IT’S one of the planet’s greatest mysteries: Why has the Bermuda Triangle claimed so many ships and aircraft?
Scientists believe they are now a step closer to an answer after the discovery of a series of underwater craters at the bottom of the Barents Sea, off the coast of Norway.
While it’s not close to the Bermuda Triangle, which stretches from Florida to Puerto Rico and the mid-Atlantic island of Bermuda, it’s hoped the craters are the key to finally explaining the baffling phenomenon.
The craters, which measure up to 800m wide and 45m deep, are believed to have been created by methane building up in sediments on the sea-floor of the gas-rich Norway coast.

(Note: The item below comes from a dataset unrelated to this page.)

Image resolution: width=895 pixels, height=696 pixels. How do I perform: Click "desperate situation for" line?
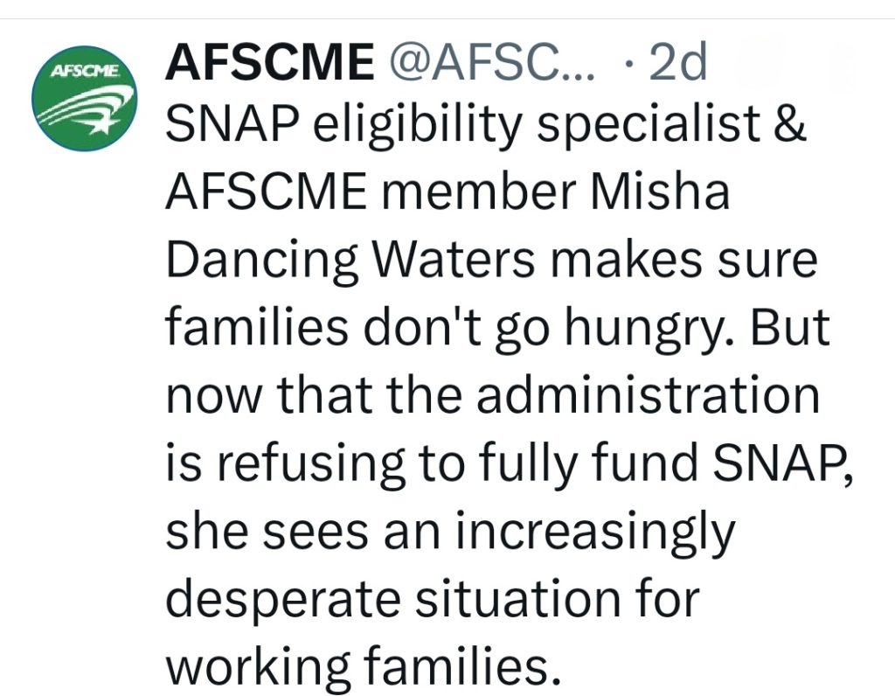(433, 598)
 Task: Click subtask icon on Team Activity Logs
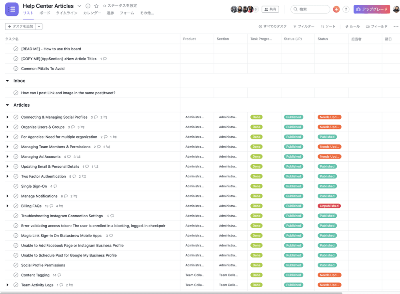[71, 285]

They then leak, “popping” through the sea bed and into the water above.
“Multiple giant craters exist on the sea floor in an area in the west-central Barents Sea … and are probably a cause of enormous blowouts of gas,” researchers from the Arctic University of Norway told the Sunday Times.
“The crater area is likely to represent one of the largest hot spots for shallow marine methane release in the Arctic.”
Details of the discovery will be released at the annual meeting of the European Geosciences Union next month, where experts will analyse whether these kind of bubbles could place ships in danger.
This is a possibility that has previously been explored, with Igor Yelstov from the Trofimuk Institute saying last year: “There is a version (of theories) that the Bermuda Triangle is a consequence of gas hydrates reactions.
“They start to actively decompose with methane ice turning into gas. It happens in an avalanche-like way, like a nuclear reaction, producing huge amounts of gas.
“That makes the ocean heat up and ships sink in its waters mixed with a huge proportion of gas.”
‘The crater area is likely to represent one of the largest hotspots for shallow marine methane release in the Arctic.’